Au bout du compte, je ne mis pas longtemps à m'habituer à ma nouvelle vie. Déjà, étant rémunérée par notre bienfaiteur, je n'avais plus besoin de continuer mon travail dans la supérette, et pus ainsi bénéficier d'un temps considérable pour moi-même. De fil en aiguille, avec un peu de publicité et beaucoup de bouche à oreille, notre réputation grandissait de plus en plus. Nous finîmes même par enregistrer un album en studio, qui à notre agréable surprise, connut un certain succès une fois dans les bacs. Le plus bizarre pour moi fut la première fois où j'entendis ma voix à la radio.
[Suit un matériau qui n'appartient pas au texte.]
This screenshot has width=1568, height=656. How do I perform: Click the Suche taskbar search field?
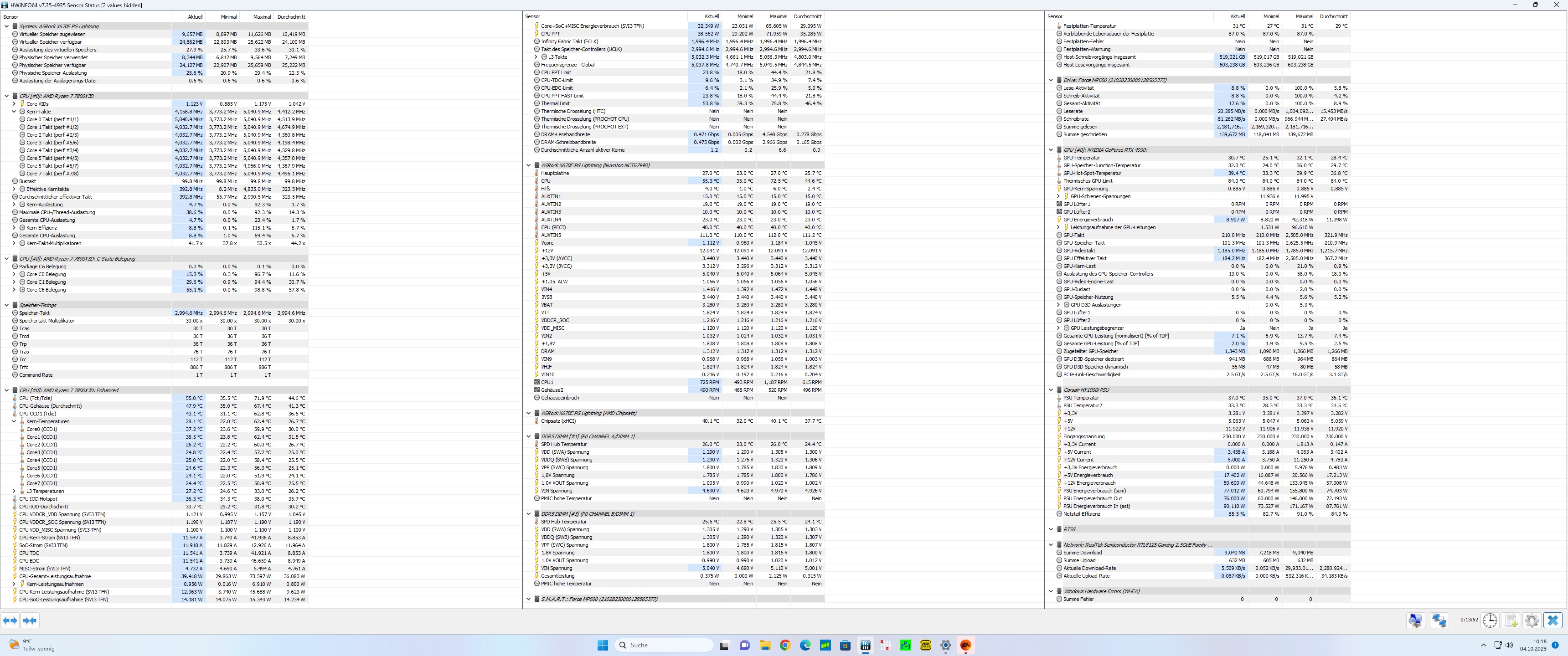(x=664, y=645)
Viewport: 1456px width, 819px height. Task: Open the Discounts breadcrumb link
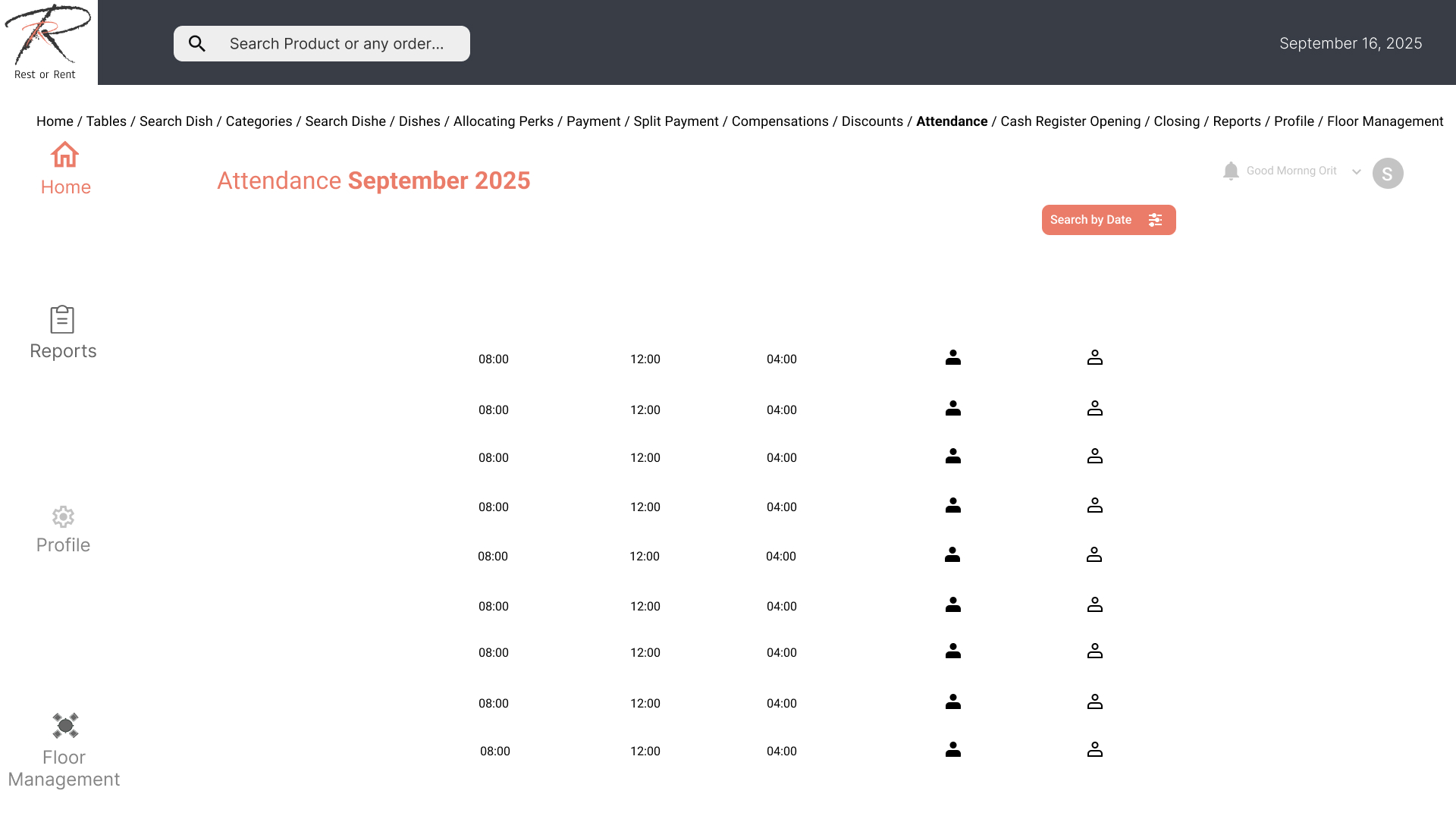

Ce fut un sentiment étrange, mêlé entre gêne et fierté. Je gardai ce sentiment à chaque fois que j'allumais l'engin, si bien que je finis par ne plus l'allumer. Ou alors, sur des chaines qui ne diffusaient pas nos chansons. Autre fait étrange, se faire reconnaître dans la rue, ou voir sa tête placardée sur une affiche dans le métro de bon matin avec écrit dessus "The Cloudberries", annonçant un concert arrivant bientôt dans un endroit donné de la ville, bien souvent des bars, mais un peu plus classes que ceux dans lesquels nous avions pris l'habitude de jouer. Il ne me sembla pas prendre la grosse tête, d'autant plus que je continuais à coté mes études, ainsi que la pratique de mon art martial, ayant décroché ma deuxième dan peu de temps avant l'été 2012. Et quoi que l'avenir me réservait, j'étais prête à l'affronter avec un grand sourire, aussi longtemps que je pourrais venir continuer à squatter chez Mordred quand l'envie m'en prenait, et que lui faisait de même dans la colocation que je partageais.